Evan Schuman | June 3, 2015
One of the company’s arguments: Yahoo Mail customers should notify anyone who emails them that any email they send to the customer could be scanned by Yahoo — presumably including the original email already sent before the customer could warn the sender. And that argument didn’t work?

Let me see if I've got this straight. Based on one line in an almost-never-read TOS, it expects its free email customers to contact anyone who emails them and to tell them about Yahoo's scanning? Let's set aside for the moment the facts that this is ridiculous and that pretty much no one will ever do it (nor should Yahoo have expected them to). Even if Yahoo's email users did, the damage would already have been done, as that initial message would have already been scanned. Are Yahoo's users supposed to somehow divine every person who might ever email them and proactively tell them about Yahoo's scans?

And even if they possess this magical ability and are willing to use it to help out Yahoo, notification is not the same as consent. Does Yahoo expect its free users to obtain that consent, too? Yahoo expects a lot for its free email.

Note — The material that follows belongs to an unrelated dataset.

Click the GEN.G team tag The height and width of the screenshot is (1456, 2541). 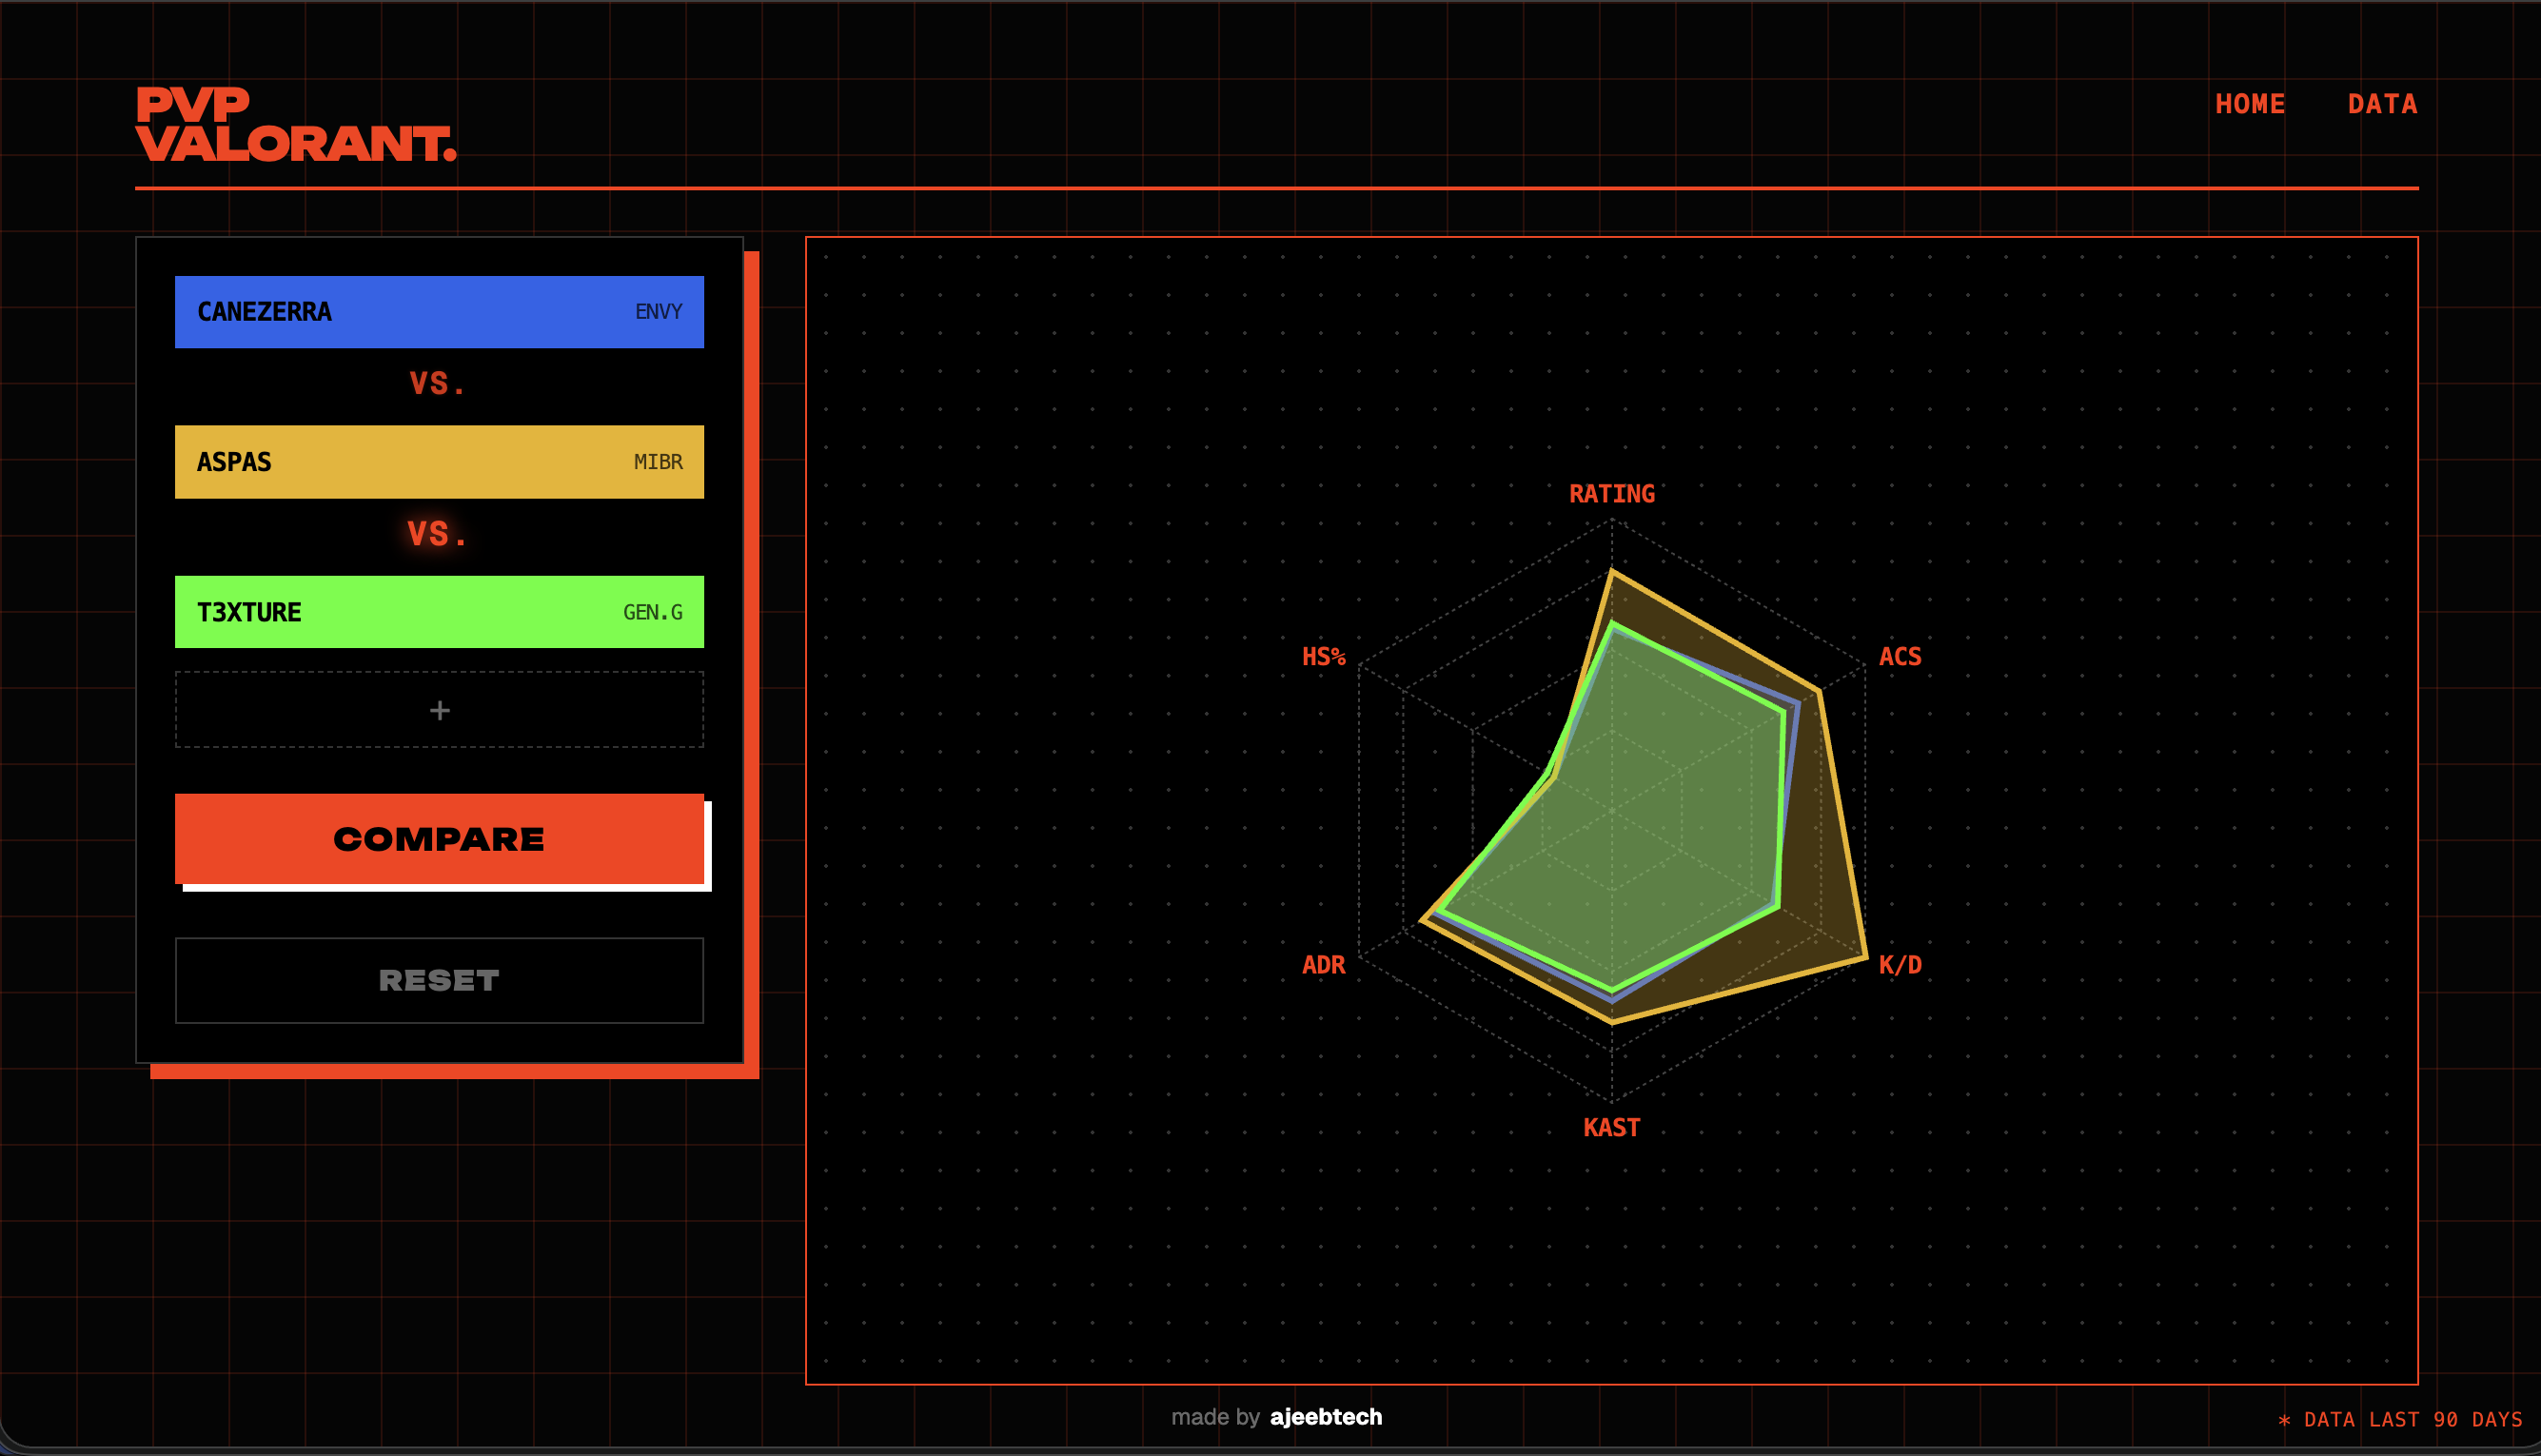pos(652,612)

Then this delightful nugget, to be filed under "Let's use communications to obscure information-sharing": "In 2012, Yahoo's communications department also recommended that it would be 'good to have a quiet blog post on our advertising or privacy blog about several forms of targeting (not just commercial mail) so we can say we have something out there if there is an issue. No one wants to proactively grab the attention of consumers. It's just a way of having something documented.'" (Note to IT: Don't your people understand that emails are preserved and will be subpoenaed? The more embarrassing the reference, the more likely they'll have to defend it in court.)

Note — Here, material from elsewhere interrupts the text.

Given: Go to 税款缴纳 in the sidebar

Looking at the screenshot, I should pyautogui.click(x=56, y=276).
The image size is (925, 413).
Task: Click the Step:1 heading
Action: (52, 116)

I've had enough fun thus far. Time for Koh to have some fun. "The gravamen of Yahoo's argument is that once Plaintiffs discovered that their emails to Yahoo subscribers were being intercepted, stored, and used by Yahoo, Plaintiffs then consented to Yahoo's actions by continuing to email Yahoo subscribers. According to Yahoo, because Plaintiffs now know that any emails Plaintiffs send to Yahoo subscribers will be subject to Yahoo's interception and use of those emails, Plaintiffs 'consent' to future interceptions and cannot allege a future injury as required to establish standing for injunctive relief."

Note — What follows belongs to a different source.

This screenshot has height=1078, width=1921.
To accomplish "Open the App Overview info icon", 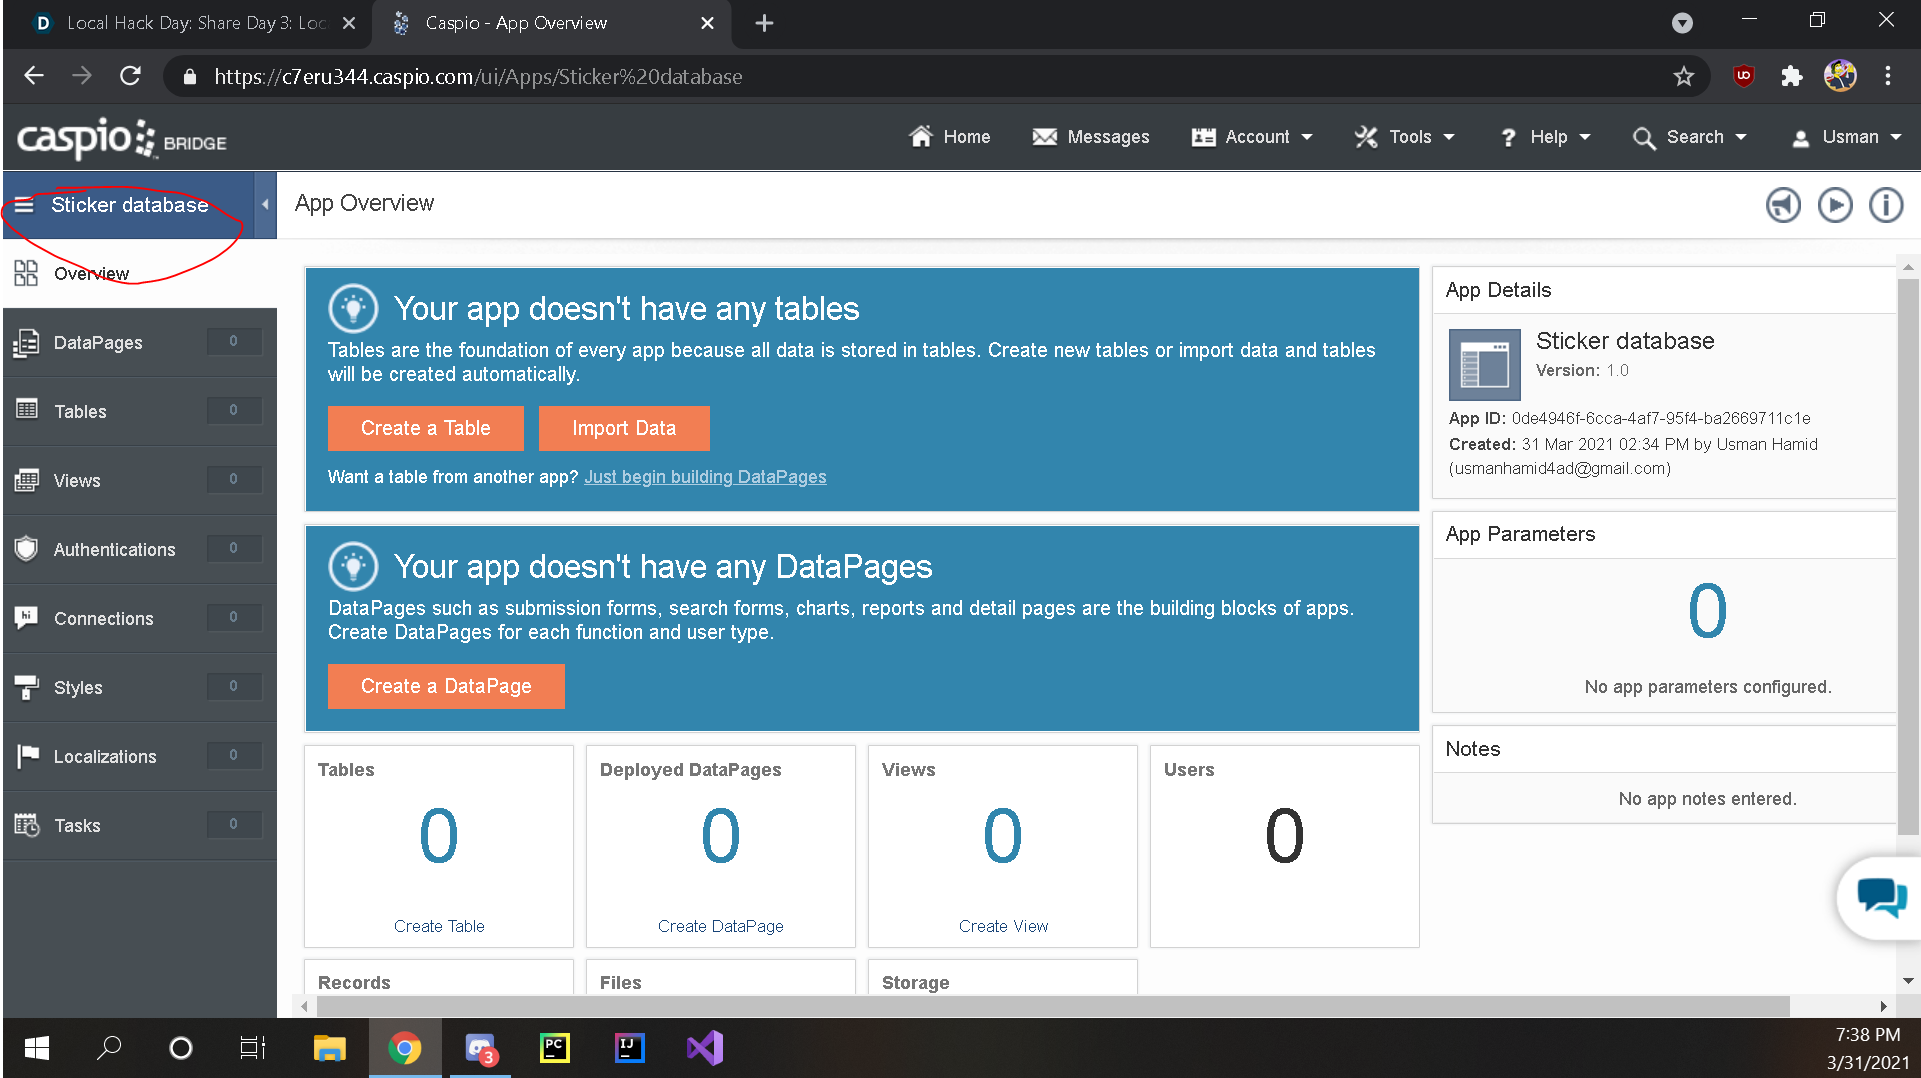I will (1886, 205).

What does the judge think of that argument? "Yahoo would put Plaintiffs in a Catch-22 that would essentially preclude injunctive relief altogether. Yahoo would require Plaintiffs to allege both that Plaintiffs, in order to avoid "consenting" to Yahoo's conduct, stopped emailing Yahoo subscribers after discovering Yahoo's alleged wrongful conduct. And that Plaintiffs continued to email Yahoo subscribers so that Plaintiffs allege a real and immediate threat of future injury, i.e., that Yahoo would intercept Plaintiffs' communications in the future. The Court declines to impose an impossible burden on Plaintiffs."